• _Problem description_: Line by line, return the data exactly as shown.

• _Task data_:

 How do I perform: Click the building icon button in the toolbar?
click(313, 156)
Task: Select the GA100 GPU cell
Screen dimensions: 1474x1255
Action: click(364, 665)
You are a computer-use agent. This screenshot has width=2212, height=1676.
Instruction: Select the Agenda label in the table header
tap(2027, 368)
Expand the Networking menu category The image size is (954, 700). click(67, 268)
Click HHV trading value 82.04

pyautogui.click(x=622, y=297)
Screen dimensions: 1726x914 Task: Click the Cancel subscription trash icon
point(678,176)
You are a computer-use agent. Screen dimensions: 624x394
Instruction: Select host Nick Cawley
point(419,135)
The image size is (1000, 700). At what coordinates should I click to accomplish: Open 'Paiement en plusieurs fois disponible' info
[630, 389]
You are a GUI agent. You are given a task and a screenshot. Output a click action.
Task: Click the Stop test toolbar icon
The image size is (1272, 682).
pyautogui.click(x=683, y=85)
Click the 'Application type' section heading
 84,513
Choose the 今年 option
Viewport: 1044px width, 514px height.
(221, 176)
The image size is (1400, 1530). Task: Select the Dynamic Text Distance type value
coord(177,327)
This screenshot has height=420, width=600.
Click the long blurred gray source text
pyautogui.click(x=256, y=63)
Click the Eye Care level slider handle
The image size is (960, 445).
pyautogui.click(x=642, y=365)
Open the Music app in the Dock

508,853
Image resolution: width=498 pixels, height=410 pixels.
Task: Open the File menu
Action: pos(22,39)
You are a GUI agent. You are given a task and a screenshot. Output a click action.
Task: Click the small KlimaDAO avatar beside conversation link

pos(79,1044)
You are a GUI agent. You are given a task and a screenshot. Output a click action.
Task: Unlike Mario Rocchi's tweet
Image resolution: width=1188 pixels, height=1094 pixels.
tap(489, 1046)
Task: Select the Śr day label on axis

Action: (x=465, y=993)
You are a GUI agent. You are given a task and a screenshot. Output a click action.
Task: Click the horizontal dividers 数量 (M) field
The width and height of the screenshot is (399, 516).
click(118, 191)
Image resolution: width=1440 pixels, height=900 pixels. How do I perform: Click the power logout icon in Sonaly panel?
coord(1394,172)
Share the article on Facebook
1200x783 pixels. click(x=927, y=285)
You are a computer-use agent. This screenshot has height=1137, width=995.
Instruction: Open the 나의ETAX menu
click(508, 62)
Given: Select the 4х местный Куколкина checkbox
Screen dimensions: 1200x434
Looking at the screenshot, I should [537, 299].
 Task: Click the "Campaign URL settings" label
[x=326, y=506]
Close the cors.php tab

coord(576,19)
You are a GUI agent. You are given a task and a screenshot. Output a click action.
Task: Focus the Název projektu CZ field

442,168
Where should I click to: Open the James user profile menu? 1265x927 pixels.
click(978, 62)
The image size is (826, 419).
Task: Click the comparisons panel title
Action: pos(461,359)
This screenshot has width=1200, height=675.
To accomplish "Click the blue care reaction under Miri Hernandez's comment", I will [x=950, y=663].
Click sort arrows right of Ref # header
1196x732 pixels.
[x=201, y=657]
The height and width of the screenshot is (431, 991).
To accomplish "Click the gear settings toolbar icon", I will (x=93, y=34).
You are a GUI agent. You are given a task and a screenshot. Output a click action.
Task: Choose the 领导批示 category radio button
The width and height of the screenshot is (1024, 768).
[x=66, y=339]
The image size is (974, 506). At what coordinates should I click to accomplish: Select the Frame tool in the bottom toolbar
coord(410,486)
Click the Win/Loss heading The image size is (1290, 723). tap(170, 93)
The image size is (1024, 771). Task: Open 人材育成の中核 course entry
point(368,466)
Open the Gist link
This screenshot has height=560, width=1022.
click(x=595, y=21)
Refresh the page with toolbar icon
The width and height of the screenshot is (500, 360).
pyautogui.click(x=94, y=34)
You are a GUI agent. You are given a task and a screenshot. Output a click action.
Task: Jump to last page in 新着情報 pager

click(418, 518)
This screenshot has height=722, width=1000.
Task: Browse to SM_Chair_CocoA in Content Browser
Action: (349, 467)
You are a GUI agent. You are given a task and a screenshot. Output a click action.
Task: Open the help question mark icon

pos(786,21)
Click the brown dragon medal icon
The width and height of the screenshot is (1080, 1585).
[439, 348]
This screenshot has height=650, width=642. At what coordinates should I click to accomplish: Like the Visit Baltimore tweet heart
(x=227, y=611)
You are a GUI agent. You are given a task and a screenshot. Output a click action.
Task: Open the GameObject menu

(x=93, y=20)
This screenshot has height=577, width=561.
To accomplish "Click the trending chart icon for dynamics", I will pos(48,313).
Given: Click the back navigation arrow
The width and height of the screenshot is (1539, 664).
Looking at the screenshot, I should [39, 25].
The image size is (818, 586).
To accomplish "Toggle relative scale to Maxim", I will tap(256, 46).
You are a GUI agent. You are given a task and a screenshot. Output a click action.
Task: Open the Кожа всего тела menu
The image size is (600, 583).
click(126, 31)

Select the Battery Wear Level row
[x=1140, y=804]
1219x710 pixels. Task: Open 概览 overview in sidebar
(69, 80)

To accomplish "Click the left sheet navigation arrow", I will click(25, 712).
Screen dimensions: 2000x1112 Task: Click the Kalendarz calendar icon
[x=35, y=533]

• _Result for this exercise_:
 How do I perform: Click the building icon button in the toolbar?
click(313, 156)
Task: Select the GA100 GPU cell
Screen dimensions: 1474x1255
Action: click(364, 665)
You are a computer-use agent. This screenshot has width=2212, height=1676.
Instruction: Select the Agenda label in the table header
tap(2027, 368)
Expand the Networking menu category The image size is (954, 700). click(67, 268)
Click HHV trading value 82.04

pyautogui.click(x=622, y=297)
Screen dimensions: 1726x914 Task: Click the Cancel subscription trash icon
point(678,176)
You are a computer-use agent. Screen dimensions: 624x394
Instruction: Select host Nick Cawley
point(419,135)
The image size is (1000, 700). At what coordinates should I click to accomplish: Open 'Paiement en plusieurs fois disponible' info
[630, 389]
You are a GUI agent. You are given a task and a screenshot. Output a click action.
Task: Click the Stop test toolbar icon
The image size is (1272, 682).
pyautogui.click(x=683, y=85)
Click the 'Application type' section heading
 84,513
Choose the 今年 option
Viewport: 1044px width, 514px height.
(221, 176)
The image size is (1400, 1530). Task: Select the Dynamic Text Distance type value
coord(177,327)
This screenshot has height=420, width=600.
Click the long blurred gray source text
pyautogui.click(x=256, y=63)
Click the Eye Care level slider handle
The image size is (960, 445).
pyautogui.click(x=642, y=365)
Open the Music app in the Dock

508,853
Image resolution: width=498 pixels, height=410 pixels.
Task: Open the File menu
Action: pos(22,39)
You are a GUI agent. You are given a task and a screenshot. Output a click action.
Task: Click the small KlimaDAO avatar beside conversation link

pos(79,1044)
You are a GUI agent. You are given a task and a screenshot. Output a click action.
Task: Unlike Mario Rocchi's tweet
Image resolution: width=1188 pixels, height=1094 pixels.
tap(489, 1046)
Task: Select the Śr day label on axis

Action: (x=465, y=993)
You are a GUI agent. You are given a task and a screenshot. Output a click action.
Task: Click the horizontal dividers 数量 (M) field
The width and height of the screenshot is (399, 516).
click(118, 191)
Image resolution: width=1440 pixels, height=900 pixels. How do I perform: Click the power logout icon in Sonaly panel?
coord(1394,172)
Share the article on Facebook
1200x783 pixels. click(x=927, y=285)
You are a computer-use agent. This screenshot has height=1137, width=995.
Instruction: Open the 나의ETAX menu
click(508, 62)
Given: Select the 4х местный Куколкина checkbox
Screen dimensions: 1200x434
Looking at the screenshot, I should [537, 299].
 Task: Click the "Campaign URL settings" label
[x=326, y=506]
Close the cors.php tab

coord(576,19)
You are a GUI agent. You are given a task and a screenshot. Output a click action.
Task: Focus the Název projektu CZ field

442,168
Where should I click to: Open the James user profile menu? 1265x927 pixels.
click(978, 62)
The image size is (826, 419).
Task: Click the comparisons panel title
Action: pos(461,359)
This screenshot has width=1200, height=675.
To accomplish "Click the blue care reaction under Miri Hernandez's comment", I will [x=950, y=663].
Click sort arrows right of Ref # header
1196x732 pixels.
[x=201, y=657]
The height and width of the screenshot is (431, 991).
To accomplish "Click the gear settings toolbar icon", I will (x=93, y=34).
You are a GUI agent. You are given a task and a screenshot. Output a click action.
Task: Choose the 领导批示 category radio button
The width and height of the screenshot is (1024, 768).
[x=66, y=339]
The image size is (974, 506). At what coordinates should I click to accomplish: Select the Frame tool in the bottom toolbar
coord(410,486)
Click the Win/Loss heading The image size is (1290, 723). tap(170, 93)
The image size is (1024, 771). Task: Open 人材育成の中核 course entry
point(368,466)
Open the Gist link
This screenshot has height=560, width=1022.
click(x=595, y=21)
Refresh the page with toolbar icon
The width and height of the screenshot is (500, 360).
pyautogui.click(x=94, y=34)
You are a GUI agent. You are given a task and a screenshot. Output a click action.
Task: Jump to last page in 新着情報 pager

click(418, 518)
This screenshot has height=722, width=1000.
Task: Browse to SM_Chair_CocoA in Content Browser
Action: (349, 467)
You are a GUI agent. You are given a task and a screenshot. Output a click action.
Task: Open the help question mark icon

pos(786,21)
Click the brown dragon medal icon
The width and height of the screenshot is (1080, 1585).
[439, 348]
This screenshot has height=650, width=642. At what coordinates should I click to accomplish: Like the Visit Baltimore tweet heart
(x=227, y=611)
You are a GUI agent. You are given a task and a screenshot. Output a click action.
Task: Open the GameObject menu

(x=93, y=20)
This screenshot has height=577, width=561.
To accomplish "Click the trending chart icon for dynamics", I will pos(48,313).
Given: Click the back navigation arrow
The width and height of the screenshot is (1539, 664).
Looking at the screenshot, I should [39, 25].
The image size is (818, 586).
To accomplish "Toggle relative scale to Maxim", I will tap(256, 46).
You are a GUI agent. You are given a task and a screenshot. Output a click action.
Task: Open the Кожа всего тела menu
The image size is (600, 583).
click(126, 31)

Select the Battery Wear Level row
[x=1140, y=804]
1219x710 pixels. Task: Open 概览 overview in sidebar
(69, 80)

To accomplish "Click the left sheet navigation arrow", I will click(25, 712).
Screen dimensions: 2000x1112 Task: Click the Kalendarz calendar icon
[x=35, y=533]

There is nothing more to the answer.